## SOURCE DATA
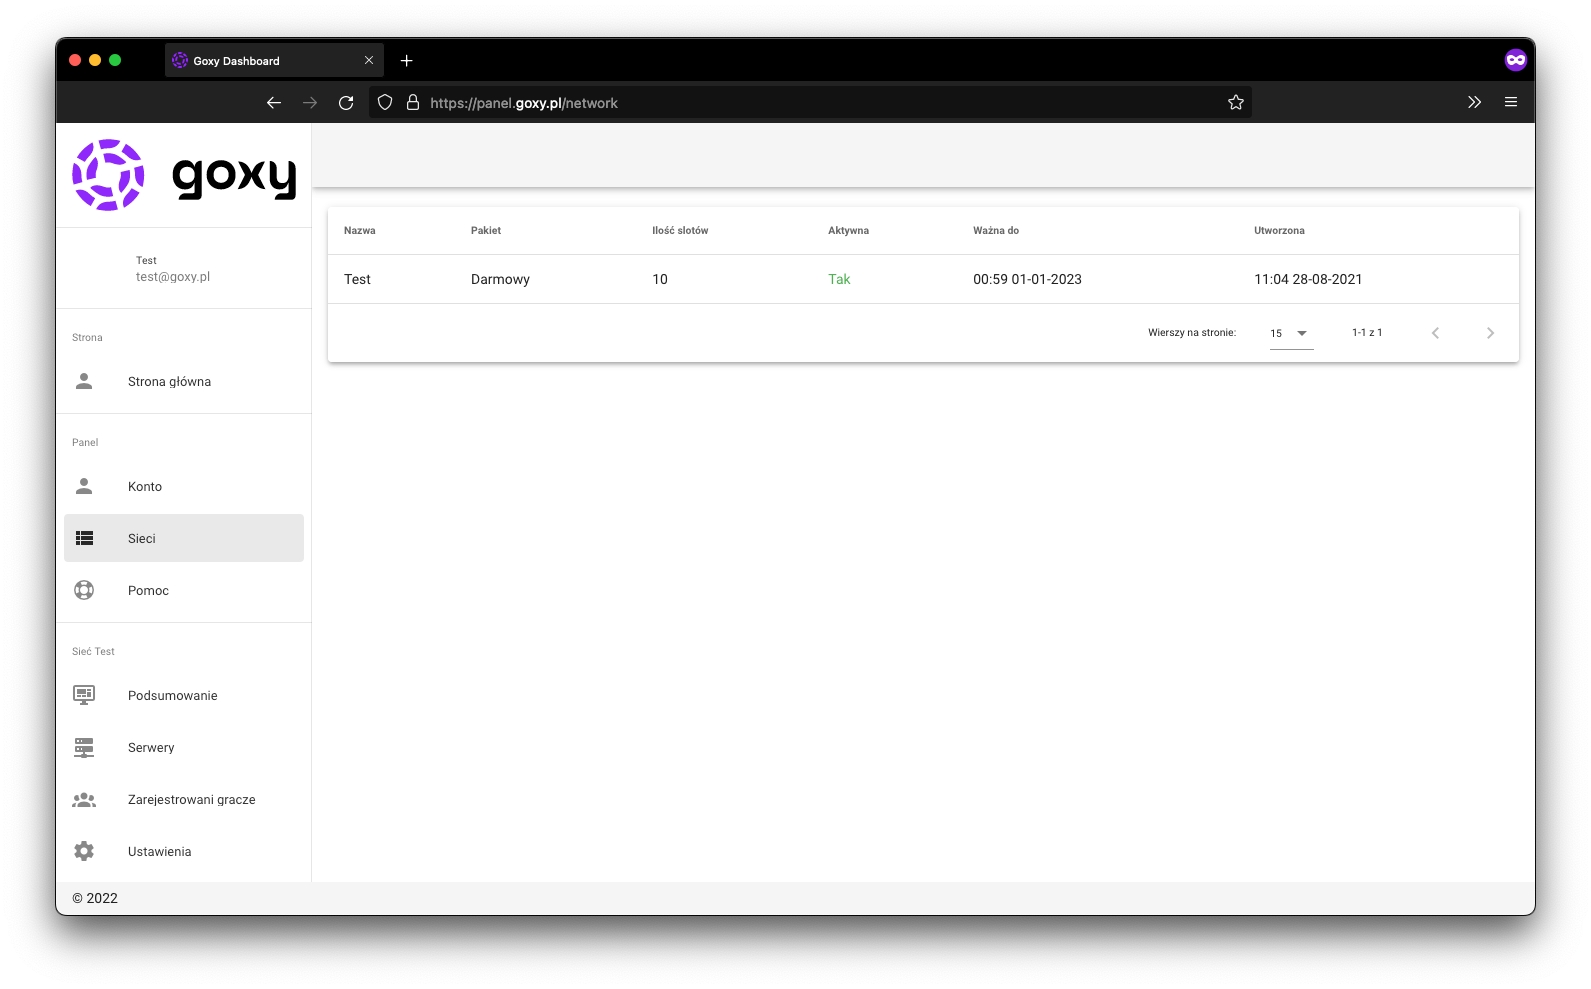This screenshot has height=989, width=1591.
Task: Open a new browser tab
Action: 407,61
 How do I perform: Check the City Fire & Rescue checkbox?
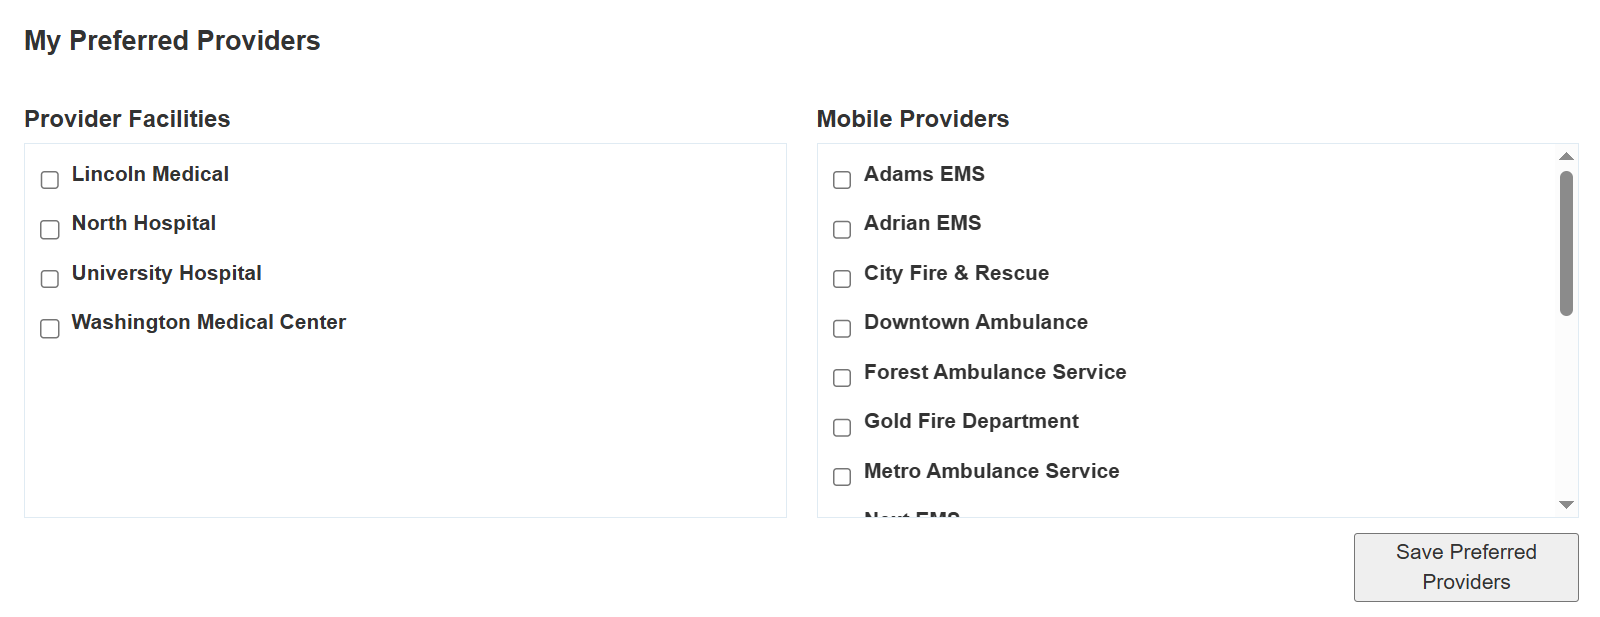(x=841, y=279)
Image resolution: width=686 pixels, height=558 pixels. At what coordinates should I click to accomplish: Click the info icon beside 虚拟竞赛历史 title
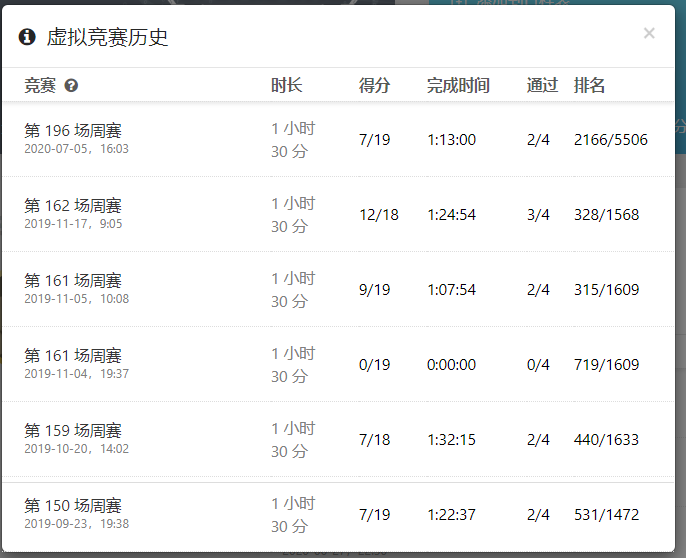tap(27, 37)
--
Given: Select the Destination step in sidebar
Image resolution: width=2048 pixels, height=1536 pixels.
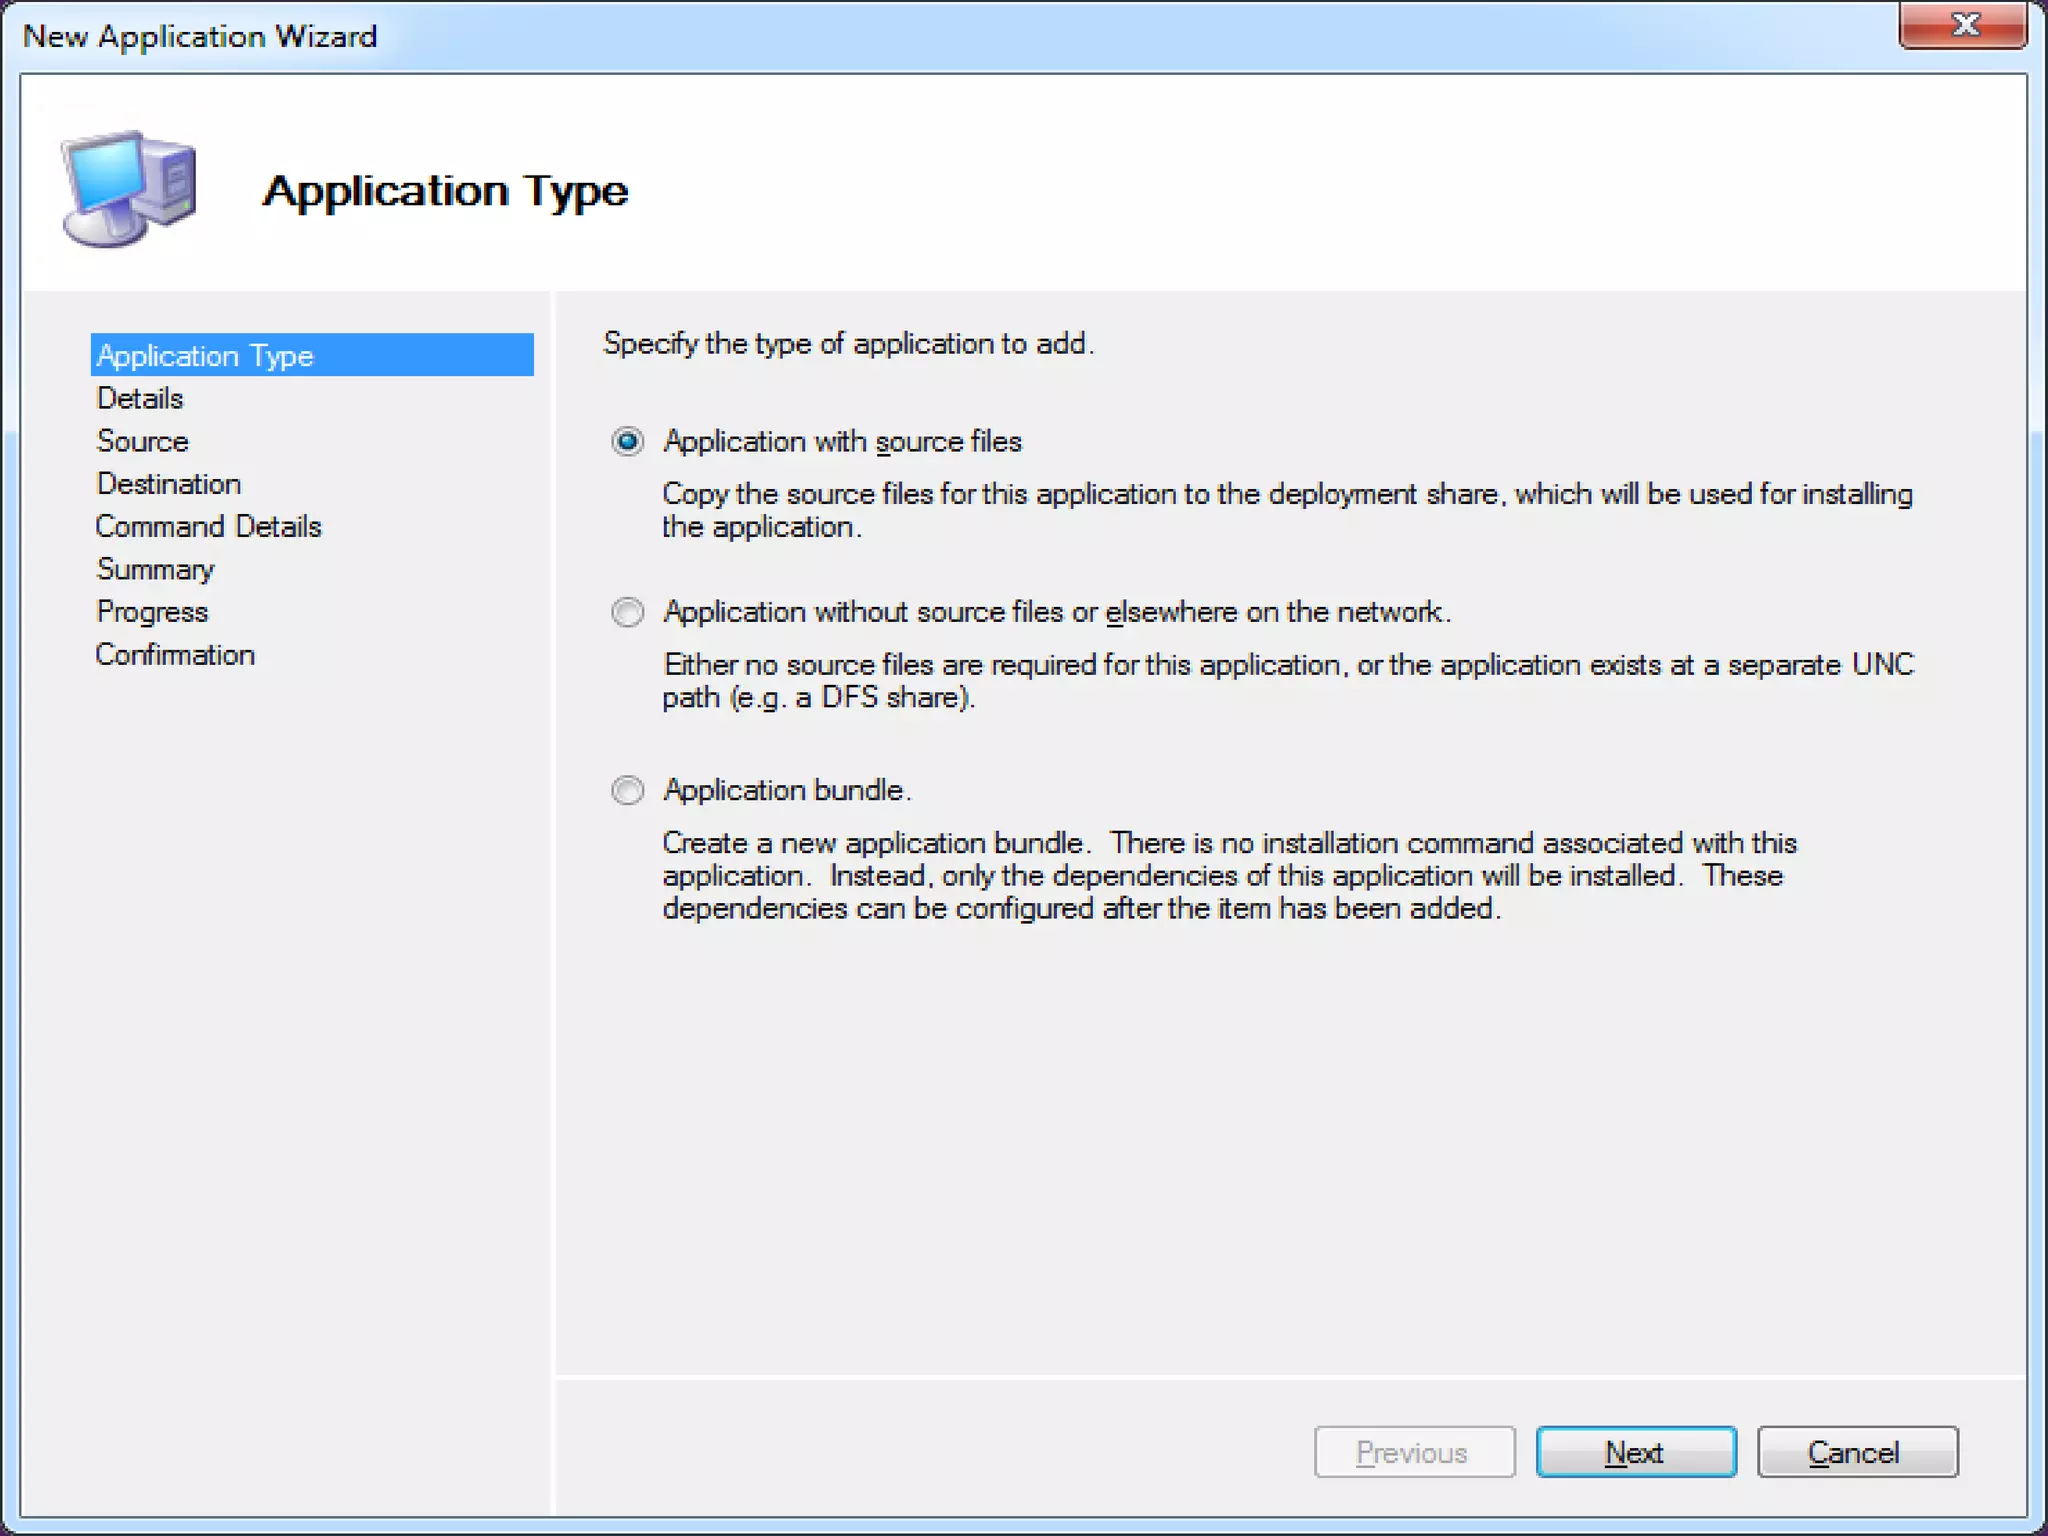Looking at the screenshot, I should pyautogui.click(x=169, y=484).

## EXERCISE INSTRUCTIONS
Return the lines of the listing word for word, from the line holding "Image resolution: width=686" through the line holding "tap(27, 37)", both included. Omit the pictures.

## THE OUTPUT
Image resolution: width=686 pixels, height=558 pixels. At what coordinates should I click to accomplish: Click the info icon beside 虚拟竞赛历史 title
tap(27, 37)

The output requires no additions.